Plomari war schon immer das Außenseiterstädtchen der Insel. In früheren Zeiten war es kaum erreichbar, es gab keine befestigten Straßen dort hin,

und so führte es ein mehr oder weniger isoliertes Leben am Fuße der südlichen Hängen des Olymps, abhängig von den Seewegen.

 

Heute ist Plomari die Ouzo-Hauptstadt, dank der hervorragenden –meiner Meinung nach sehr würzigen- Erzeugnisse alter Familienbetriebe, wie Varvayannis, Pitsiladi und Arvaniti, die jeder Krise widerstanden. Aber auch das Olivenöl, das von den - nach dem großen Kälteeinbruch 1850 – neu gepflanzten Bäumen gewonnen werden konnte, räumt einen Preis nach dem anderen in heutigen internationalen Wettbewerben ab.

 

Begibt man sich heute auf eine Fahrt nach Plomari, der Hauptstadt des Südens, ebnen gut ausgebaute Straßen den Weg dorthin, und es ist lang nicht mehr so abenteuerlich, wie damals, aber es ist trotz alledem eine atemberaubende Reise, denn die Landschaft ist faszinierend und wird nicht ohne Grund „die Schweiz von Lesvos“ genannt.

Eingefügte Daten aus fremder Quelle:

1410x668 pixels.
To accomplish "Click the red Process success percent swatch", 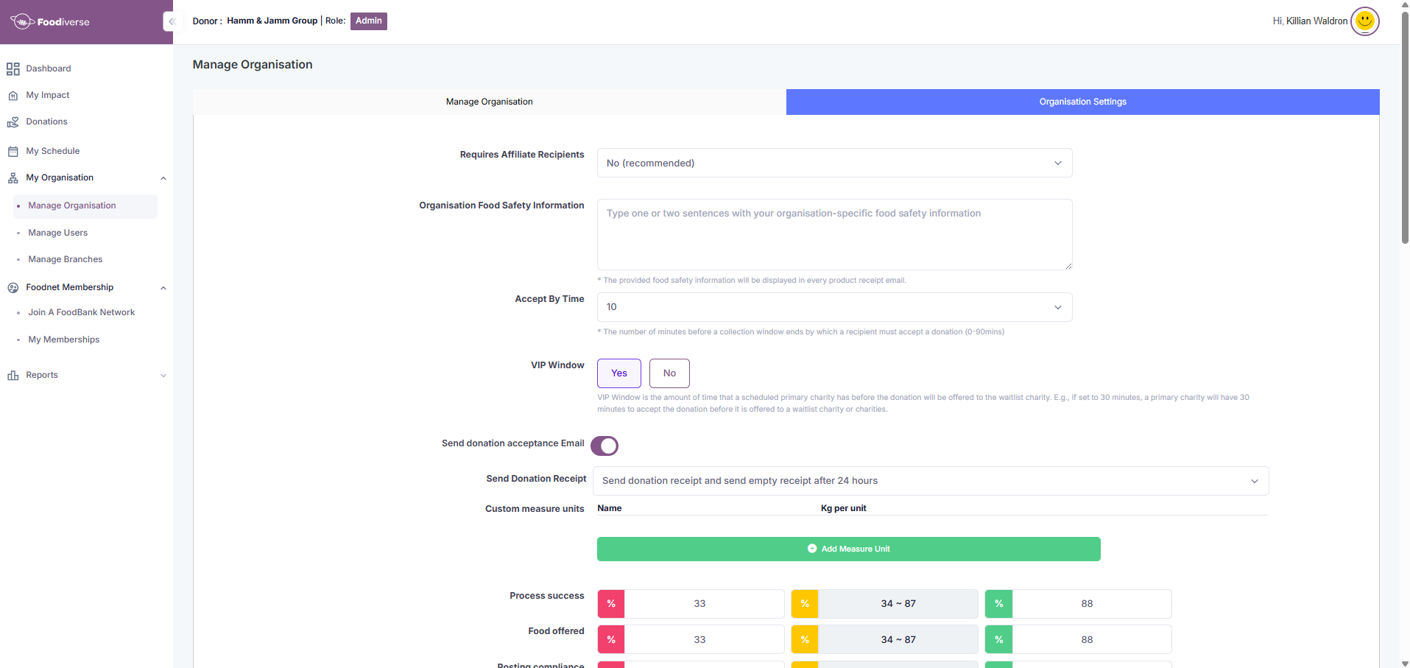I will click(x=611, y=604).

An den Flanken der Berghänge sind noch viele idyllische Bergdörfer versteckt, unversehrt von großen Bränden und der Zerstörung durch den große Frost. Begeben Sie sich dort hin, werden sie das gut versteckte Neochori mit seiner alten Ölmühle entdecken, und Ambelico, an einem steilen Hang erbaut, wird Sie mit seinem mittelalterlichem Turm (15. Jahrhundert)in der Mitte des Dorfplatzes und einem interessanten kleinen Museum mit folkloristischen und religiösen Schätzen erwarten. Dann ist da noch Akrasi, gebaut rundum eines Dorfplatzes, der einen fantastischen Ausblick auf eine Schlucht bietet und das lebendige Dörflein Paleochori, wo der Bäcker noch das Brot im Holzofen zubereitet. Allein die Siedlungen Milies und Koernella sind menschenleer.

 

 

So hat Lesvos, verursacht durch die Krise von Bränden und Frost im 19.Jahrhundert, ein wunderschönes, fast italienisch anmutendes Städtchen, das an den Hängen des Berges zu kleben scheint, mit einer grandiosen Aussicht auf das Meer. Im Labyrinth der kleinen steilen Gassen, vorbei an neoklassizistischen Häusern, die trotz ihres Verfalls eine edle Ausstrahlung haben und neben fröhlichen bunten neuen Häusern stehen, werden auch Sie die Kraft spüren , die Plomari bewegt hat, sich aus der Armut herauszuwinden und jegliche Krise zu überwinden. Und wenn Sie dann da sind, dann gehen Sie mal in den unteren Teil der Stadt, an die Mündung des Flusses Sedountas, wo die weißgekalkten Seifefabriken stehen, denn dort gibt es ein idyllisches Plätzchen unter einer riesigen Platane, gleich neben dem Hafen, einfach geschaffen, um einen Kaffee zu trinken.

 

So sieht man, dass man eine Krise nicht nur überwinden, sondern dass aus ihr auch etwas Neues und Wunderbares entstehen kann. Plomari ist derzeit noch eine vom Tourismus unentdeckte Perle an der Südküste von Lesvos, ein gemütliches Städtchen, wo die Griechen trotz soviel Krise aufrecht gehen...

 

 

P.S.:

Eine andere, botanische Erklärung für die Entstehung des Namens Plomari ist diese: In der Umgebung der Stadt findet man seit jeher vermehrt die Pflanze Palisaden-Wolfsmilch ( euphorbias characias ). Eine Pflanze aus der Familie der Wolfsmilchgewächse. Im Volksmund der Griechen heißt sie Flomos. Die alten Leute aus Plomari erinnern sich noch daran, dass die Siedlung damals, benannt nach dieser Pflanze, Flomari hieß und eine Lautverschiebung das heutige Plomari daraus machte.